The chancellor and deputy chancellor — as well as the ministers for finance, the interior, defense and health — were all excluded from the study. The reason for this is that these vehicles are all armored, meaning that they are sure to be much heavier than standard models and therefore less energy efficient.
I thought this would be the reason to the headline, but nope. By now are usable electric cars for longer distances available, even from German companys: VW ID.7, BMW I7, I5, I4, Mercedes EQS and EQE. And to be honest, I don’t think many of them would even need to charge at all, Germanys Bundesländer aren’t that big (mostly).
From the previous “Ampel” government all ministers except one took their Limousines from the inauguration in 2021 to the parliament, which was just a few kilometers. The minister for agriculture and member of the green party, Cem Özdemir took the bike.
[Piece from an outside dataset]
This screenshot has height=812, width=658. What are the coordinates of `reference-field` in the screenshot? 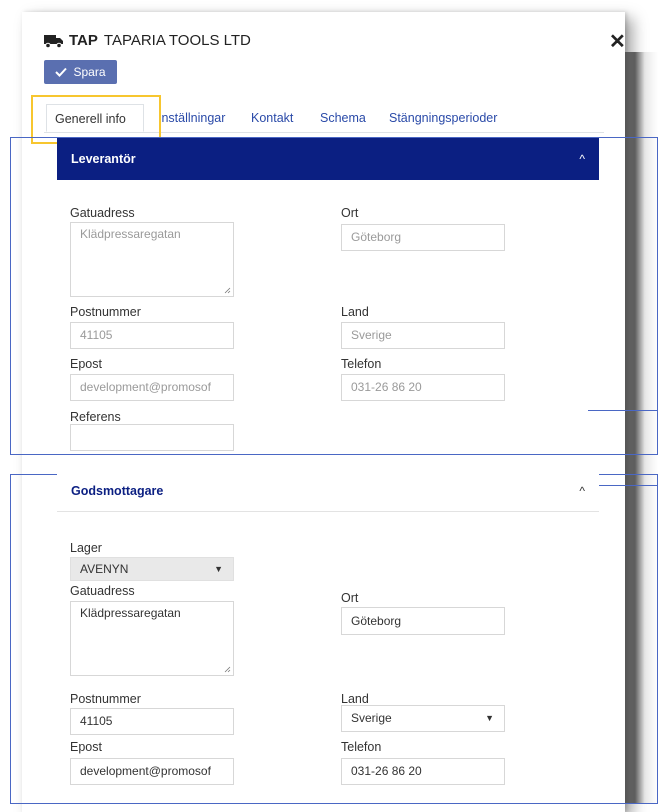 It's located at (152, 438).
As he later pushed shitty environmentally unfriendly policy, that turned out to be just a stunt, but the other ministers of the green party could have done the same. Or they could have agreed that the ministers are distributed among three mini-busses or so, instead of everyone in their own limousine. Just some practical gesture showing that they pretend to care and don’t except themselves from the calls made to the public to lower their emissions.
To be fair, they all of the Green ministers had full electric cars. Besides Habeck who was not allowed due to no armored EV being available.
They basically calculate the emissions targets wrong, as they include the emissions from producing the electricity for EVs. EU regulation however calls those zero, as the emissions are part of the electricity sector targets.
Also a good number use EVs. I believe the Greens are pretty much fully EV by now or did not choose to have a car at all, which obviously only really works in city states.
How does that compare to other countries’ politicians?
TBF other country’s politicians* don’t tend to go around pushing the interests of the car industry quite so much
*except America, obvs
I get your point, but in many countries - outside the EU, US and other Western democracies - politicians push their own and their industries’ interests much harsher, in fact, they often do nothing else. In many countries of the world, if you publish an article like that, you risked to disappear or fall out of the window or something, which is why many such ‘critical’ issues never make news.